**TASK BRIEF:**
Taking the entries below, transcribe only the lines starting with the one with "#hochzeitsreportage (286, 1671)" and going on through the one with "SIGN UP (544, 1314)", exactly as written, without the pictures.

(Items listed in a dataset)
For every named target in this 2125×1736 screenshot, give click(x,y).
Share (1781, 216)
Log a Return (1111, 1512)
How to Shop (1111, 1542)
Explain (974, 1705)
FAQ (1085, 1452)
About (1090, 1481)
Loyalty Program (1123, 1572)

==

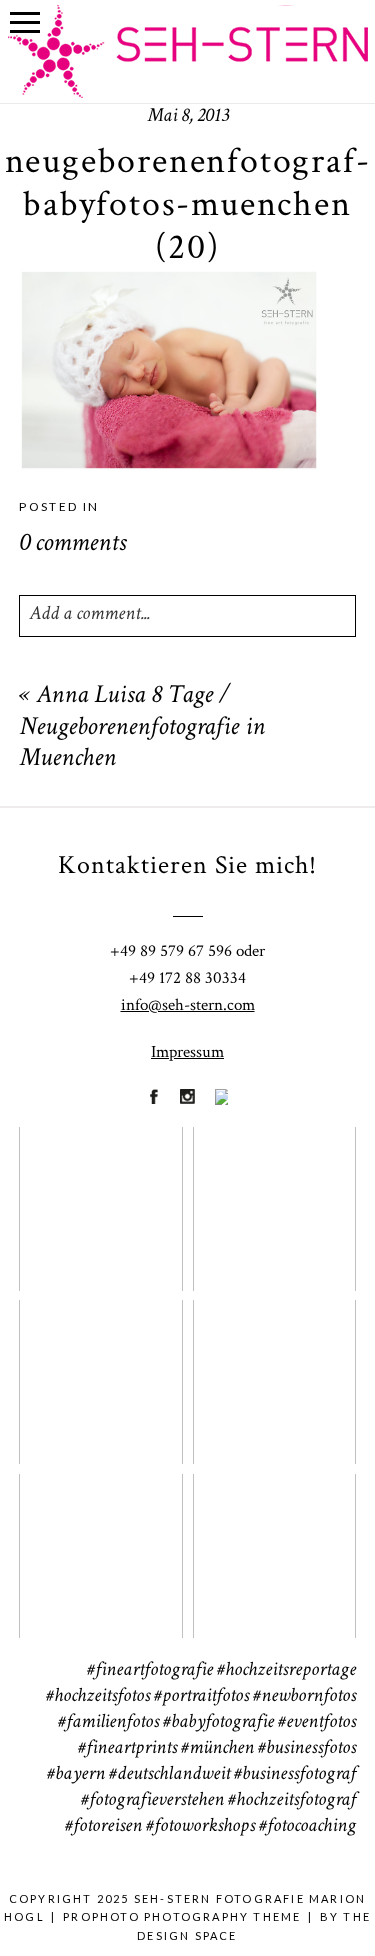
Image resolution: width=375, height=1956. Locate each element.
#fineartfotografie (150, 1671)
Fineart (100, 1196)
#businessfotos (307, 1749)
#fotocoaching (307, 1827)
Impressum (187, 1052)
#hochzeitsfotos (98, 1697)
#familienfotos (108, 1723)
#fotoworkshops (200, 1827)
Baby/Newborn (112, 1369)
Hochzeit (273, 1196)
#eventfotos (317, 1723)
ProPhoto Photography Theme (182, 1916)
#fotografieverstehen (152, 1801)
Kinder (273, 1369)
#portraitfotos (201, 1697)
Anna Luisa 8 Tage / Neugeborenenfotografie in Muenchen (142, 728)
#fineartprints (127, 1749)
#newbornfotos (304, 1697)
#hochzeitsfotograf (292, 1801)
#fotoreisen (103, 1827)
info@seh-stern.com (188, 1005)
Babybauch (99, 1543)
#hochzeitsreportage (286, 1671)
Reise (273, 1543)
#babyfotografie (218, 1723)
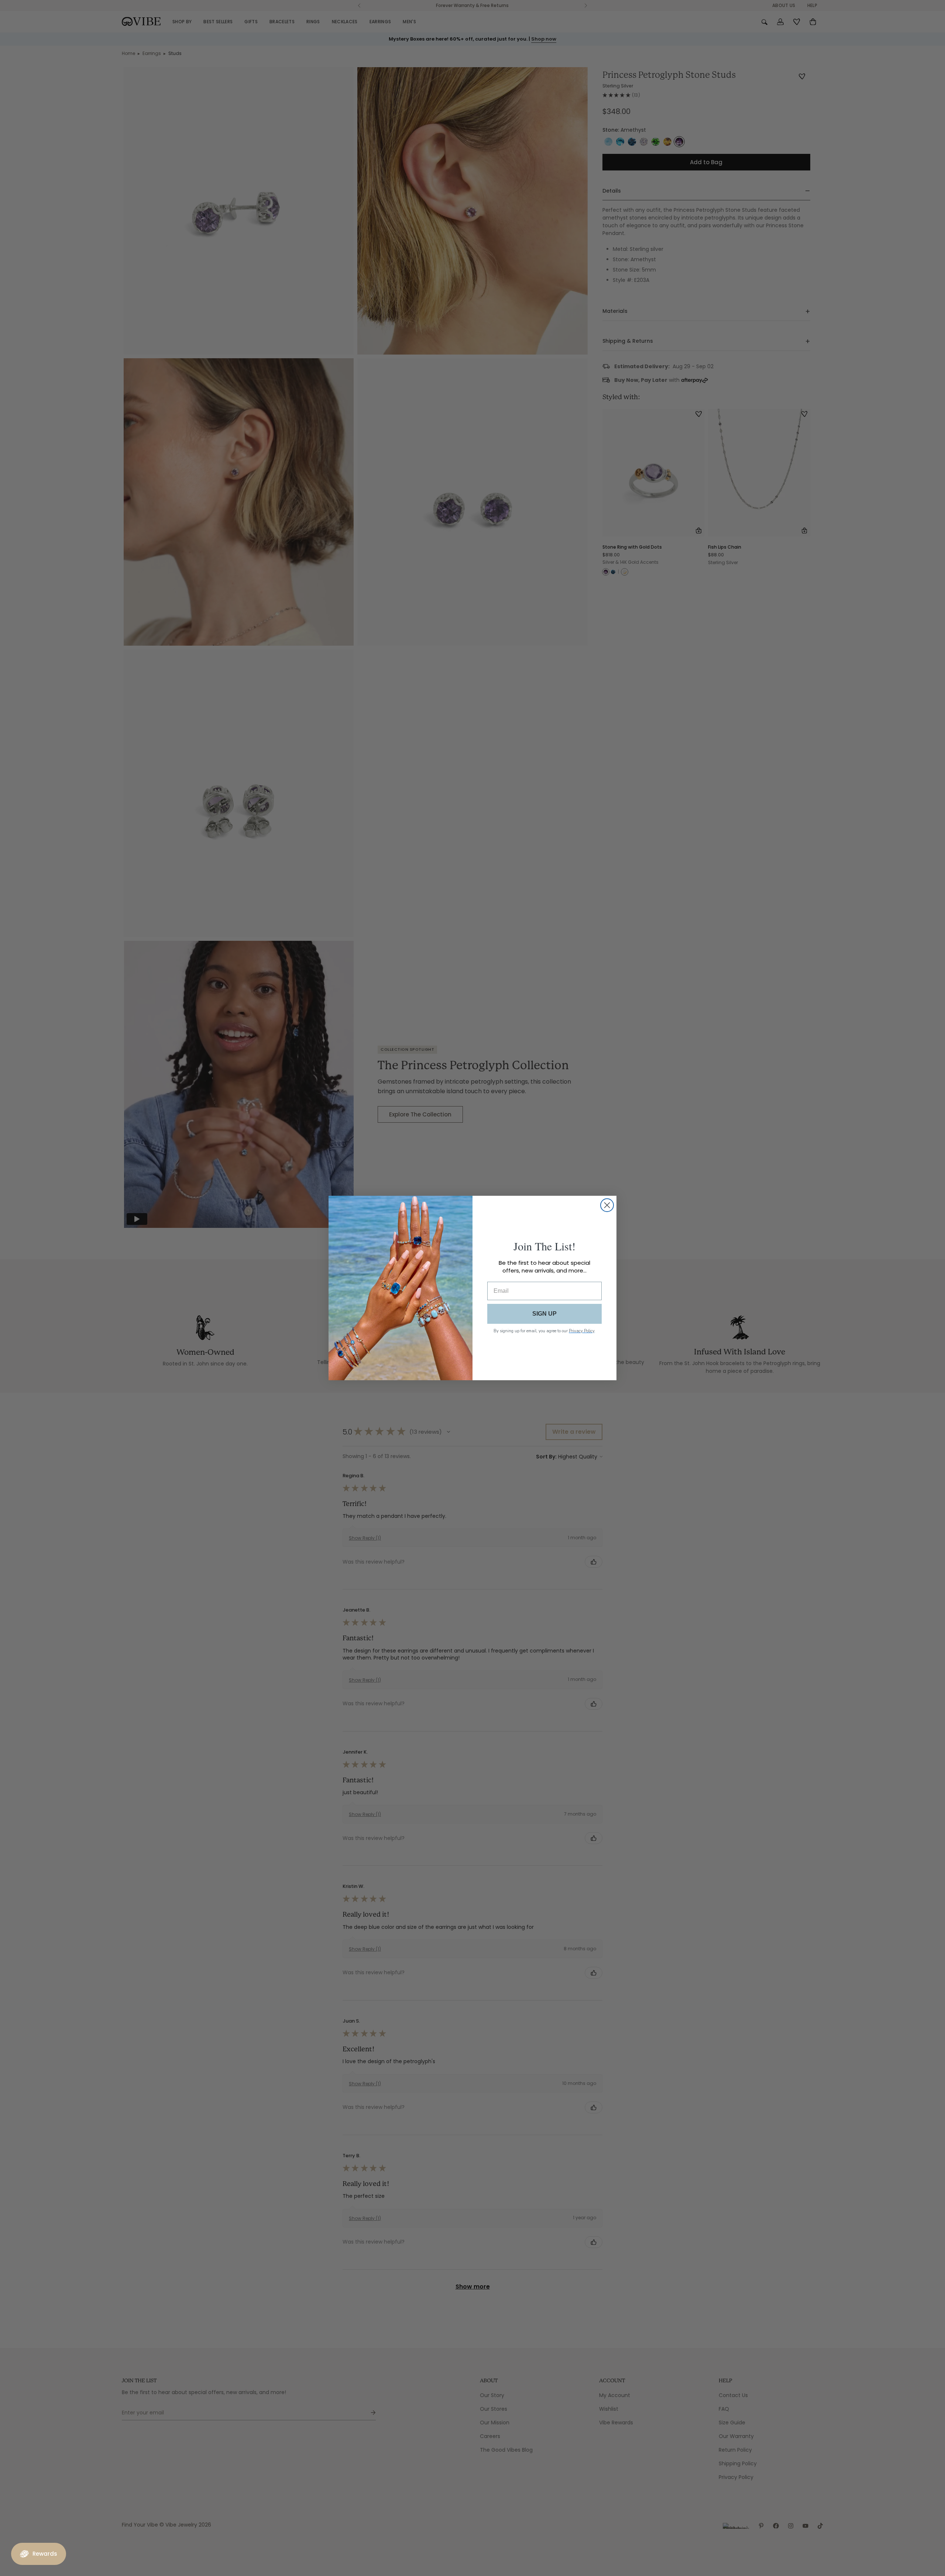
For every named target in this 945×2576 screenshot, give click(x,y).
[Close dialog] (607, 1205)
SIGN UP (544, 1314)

**ANSWER SPACE:**
#hochzeitsreportage (286, 1671)
Reise (273, 1543)
#babyfotografie (218, 1723)
For every named target in this 945×2576 screenshot, give click(x,y).
[Close dialog] (607, 1205)
SIGN UP (544, 1314)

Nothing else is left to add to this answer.